Il tracciamento consente al cronista di incrociare i dati dei voli con quelli delle altre piattaforme che seguono le rotte delle navi, e riuscire a capire, grazie anche agli allarmi lanciati dalle imbarcazioni di migranti, se e chi sta operando e con quali tempi. E magari, come è accaduto tempo fa, a intuire che diversi miliziani libici, a differenza dei migranti, vengono trasferiti in Italia per essere curati negli ospedali milanesi e romani.
Un lavoro del genere, già necessario, diventa indispensabile in un contesto in cui le fonti ufficiali non forniscono più informazioni su localizzazioni di imbarcazioni né su eventuali operazioni di soccorso. Paradossalmente, se ne sapeva di più al tempo del primo governo Conte, quando tra i tweet propagandistici di Matteo Salvini e le proteste delle ong si riusciva in qualche modo ad avere un quadro della situazione e anche delle responsabilità. Complice il contenimento da Covid-19, l’attuale esecutivo ha potuto risolvere un imbarazzo politico nel modo più semplice: mimetizzandolo nell’emergenza sanitaria, con il sostegno (involontario?) di ong che hanno deciso di disertare dalle sar (da qui, il divorzio tra Medici senza Frontiere e Sos Mediterranee).
La Guardia Costiera non fornisce informazioni ufficiali, neanche quando dalla Moby Zazà un migrante cade in mare e annega.

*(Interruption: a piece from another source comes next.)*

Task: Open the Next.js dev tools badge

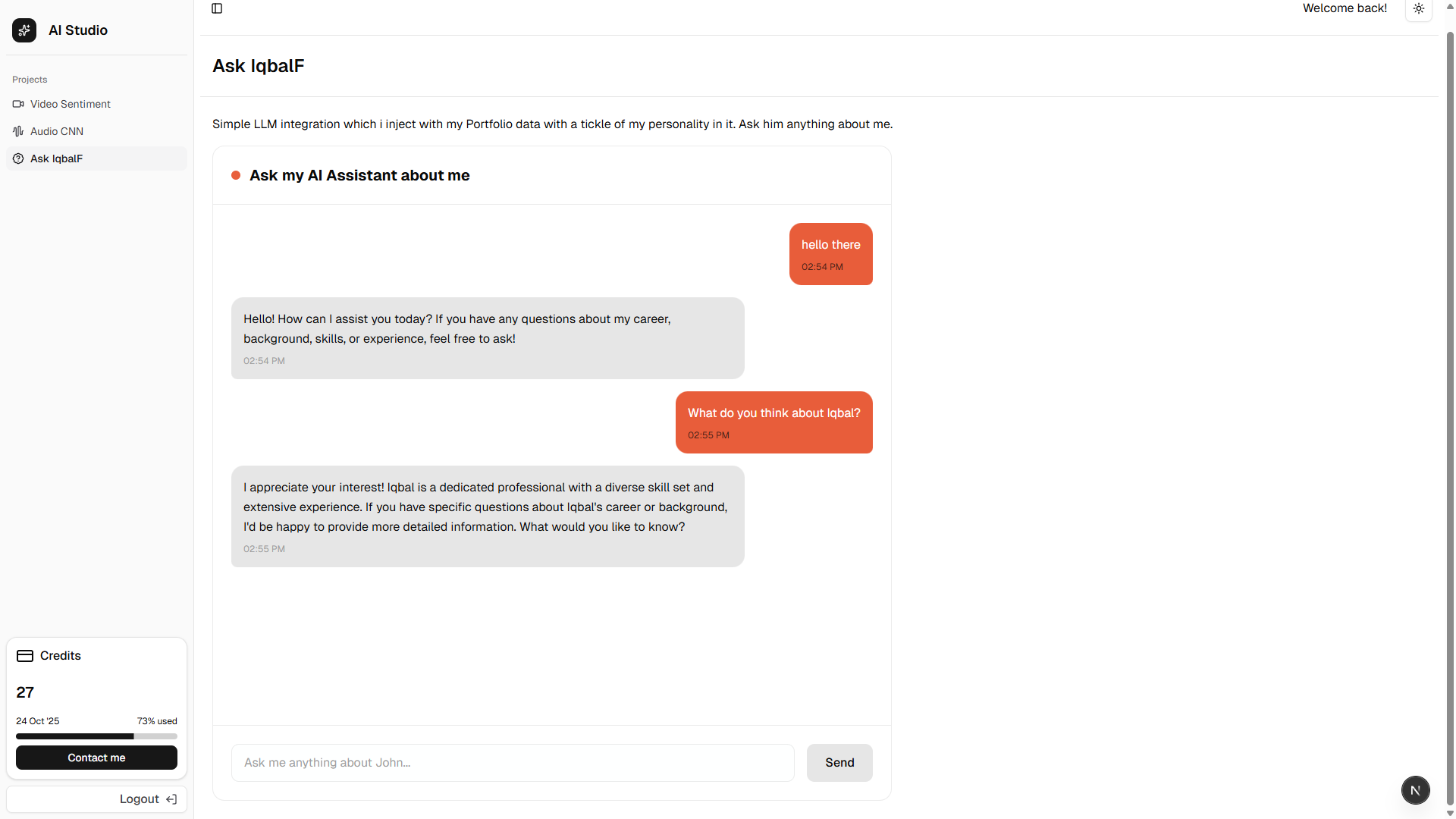Action: pos(1415,790)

E le organizzazioni umanitarie? Se fino a qualche mese fa l’Organizzazione internazionale delle migrazioni e Alto commissariato dell’Onu per i rifugiati  erano pronti a snocciolare cifre e numeri relativi ai barconi di migranti, oggi bisogna affidarsi ai sempre meno credibili “a quanto si apprende” o “fonti umanitarie”, forse temendo ritorsioni da parte dei governi.  E’ il caso dei migranti a bordo di due imbarcazioni noleggiate da Malta per tenerli lontani dalle proprie acque territoriali; o delle navi-quarantena italiane, del cui arrivo a Porto Empedocle e a Lampedusa nulla il governo ha detto quanto a date, tempi e numeri di migranti imbarcati.

E’ lo stesso governo che ha sfornato ad aprile un decreto di chiusura dei porti, annunciando che l’Italia non è più  un ‘place of safety’, e del quale, un mese dopo non vi è traccia nella Gazzetta Ufficiale.  E’ un provvedimento che fissa norme senza precedenti, ma che è impossibile conoscere.